◆ **Fonte**:
○ ○ ○ ○ ○ ○ ○
Por Flávio Dieguez e Cássio Leite Vieira
Você acha que o gato
desta página está
saltando do telhado de
cá para o telhado de lá?
Pura impressão. É o
mesmo gato em dois
telhados ao mesmo tempo.
Impossível? Não para a
Física Quântica. Ela
acaba de provar que um
átomo é capaz de estar
em dois lugares na mesma
fração de segundo.
Todo mundo provavelmente
já pensou, uma vez ou
outra, como seria bom
estar em dois shows no
mesmo horário. Só que é
impraticável, certo? Ou
você está em casa ou
está no colégio, não tem
jeito. Ou melhor, não
tinha. Em maio deste ano
os físicos americanos
David Wineland e Chris
Monroe, do Instituto
Nacional de Padrões e
Tecnologia, em Boulder,
Colorado, descobriram
que às vezes o
impraticável acontece.
Numa experiência
sensacional, eles
conseguiram fazer um
átomo aparecer em dois
pontos diferentes do
espaço no mesmo e exato
instante.
Isso não significa que
de agora em diante você
conseguirá ir a dois
shows no mesmíssimo
horário, mas está
provado que o átomo pode
estar aqui e ali numa só
fração de segundo. Em
algumas circunstâncias,
é assim mesmo que a
natureza funciona. Antes
de Wineland e Monroe, já
se sabia que as
partículas subatômicas
eram capazes desse tipo
de proeza, mas ninguém
tinha demonstrado que o
efeito alcançava um
átomo inteiro. Será que
seres grandes como os
gatos poderão repetir a
façanha? Vire a página e
descubra o que os
físicos têm a dizer
sobre essa
possibilidade.
A Mecânica Quântica é o
ramo da Física que
estuda os átomos por
fora e por dentro.
Criada nas primeiras
décadas do século, ela é
ótima, a mais útil de
todas as teorias
científicas, disparado.
○ ○ ○ ○ ○ ○ ○
◆ **Trecho de dados**:
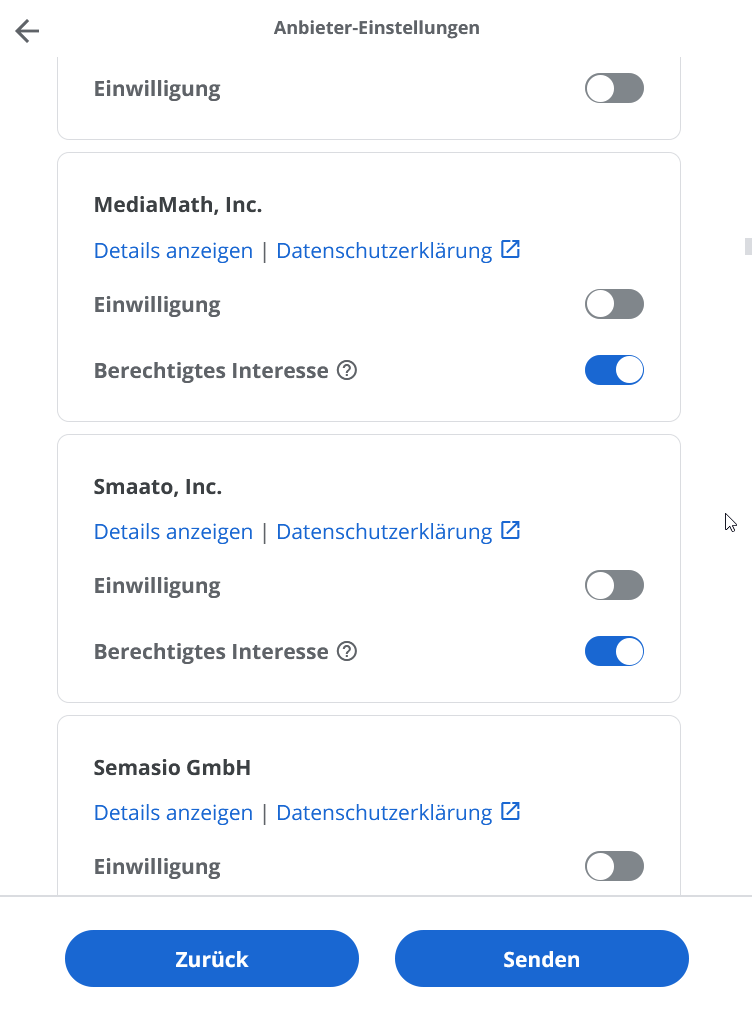Open the help icon next to MediaMath's Berechtigtes Interesse
This screenshot has width=752, height=1015.
(346, 370)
○ ○ ○ ○ ○ ○ ○
◆ **Enunciado**:
Transcreva sem nenhuma alteração o trecho do texto sobre física quântica que começa em "Por Flávio Dieguez" e segue até "ao mesmo tempo.". As linhas de dados provêm de uma fonte distinta da do texto.

◆ **Resposta escrita**:
Por Flávio Dieguez e Cássio Leite Vieira
Você acha que o gato
desta página está
saltando do telhado de
cá para o telhado de lá?
Pura impressão. É o
mesmo gato em dois
telhados ao mesmo tempo.